### Task details
Return the entries that follow exactly, with no images.

....

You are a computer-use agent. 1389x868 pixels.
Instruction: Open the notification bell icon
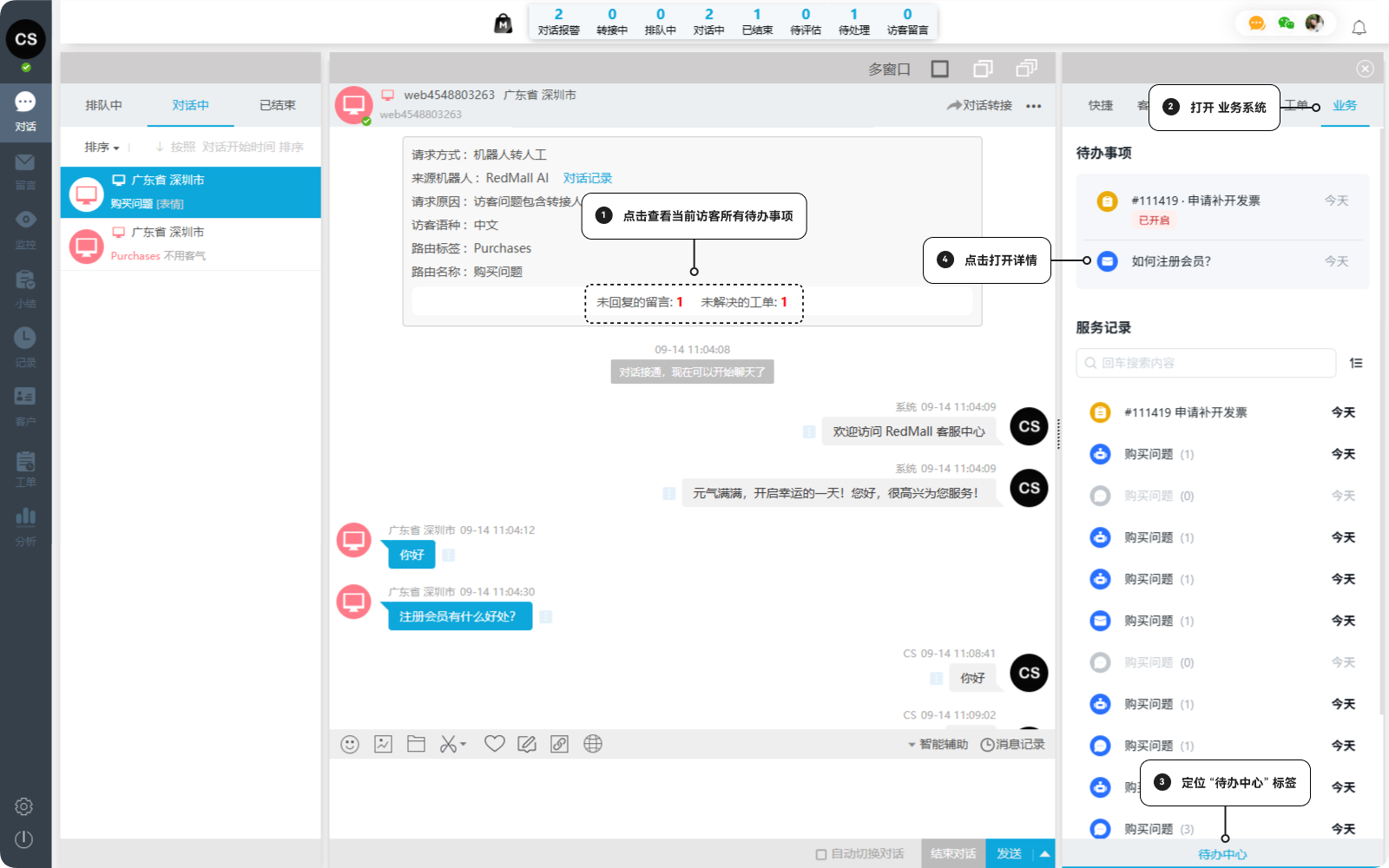pyautogui.click(x=1359, y=28)
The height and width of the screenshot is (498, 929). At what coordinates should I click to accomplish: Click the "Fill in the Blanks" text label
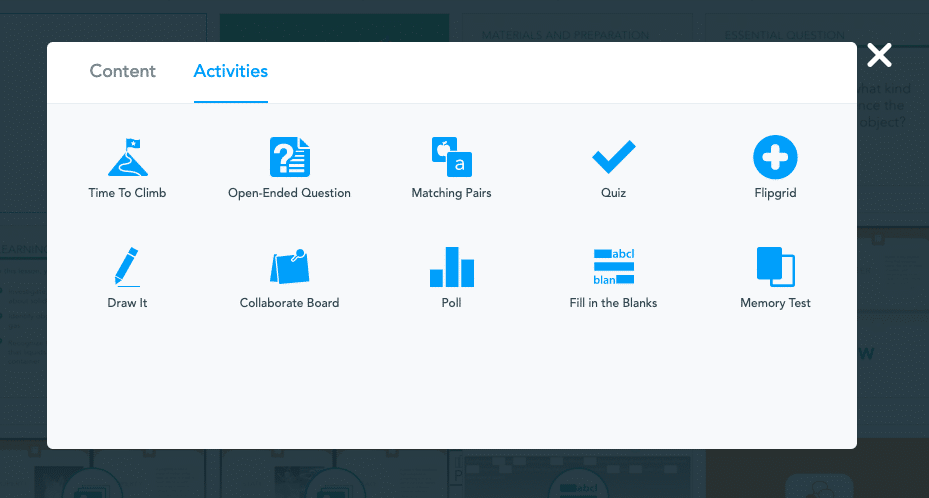[x=613, y=303]
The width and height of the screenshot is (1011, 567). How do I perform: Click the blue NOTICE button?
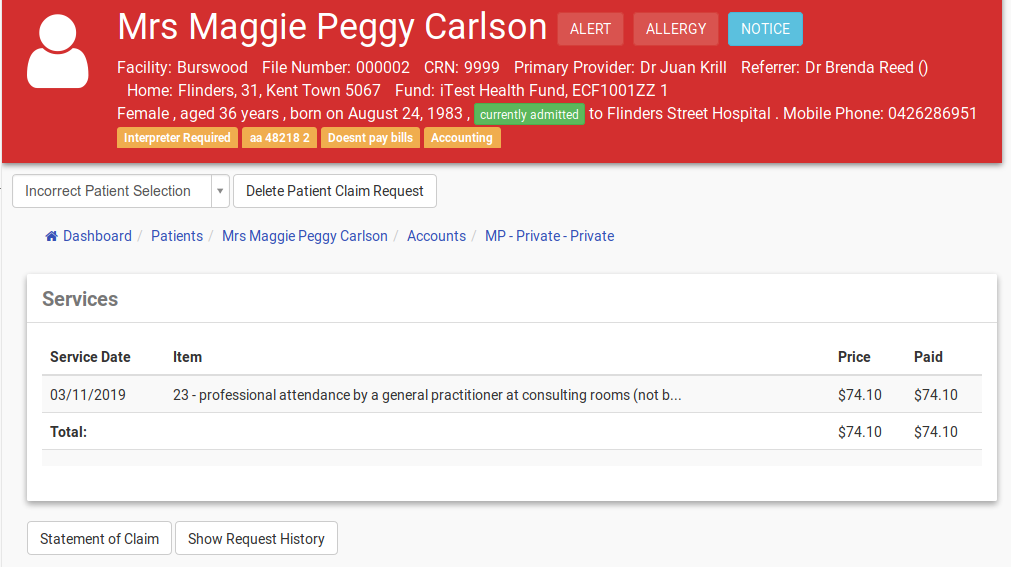click(x=765, y=29)
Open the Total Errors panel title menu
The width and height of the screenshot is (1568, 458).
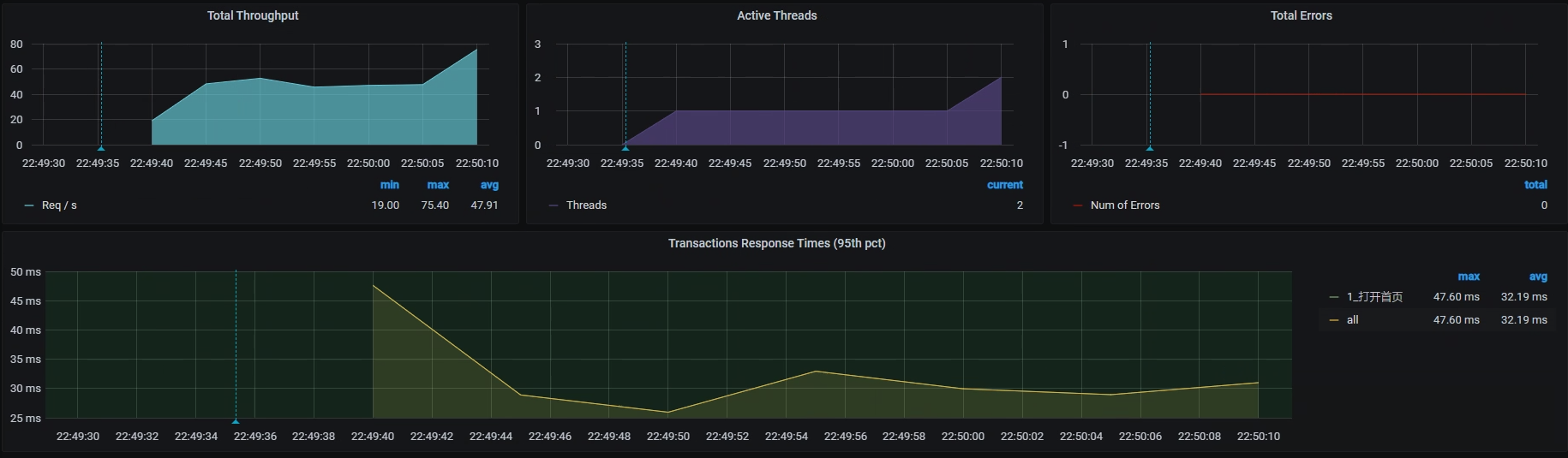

....

### Reply
You are a computer-use agent. 1389x868 pixels.
Instruction: Open the notification bell icon
pyautogui.click(x=1359, y=28)
The height and width of the screenshot is (498, 929). At what coordinates should I click to accomplish: Click the "Fill in the Blanks" text label
[x=613, y=303]
The width and height of the screenshot is (1011, 567). How do I perform: Click the blue NOTICE button?
click(x=765, y=29)
Open the Total Errors panel title menu
The width and height of the screenshot is (1568, 458).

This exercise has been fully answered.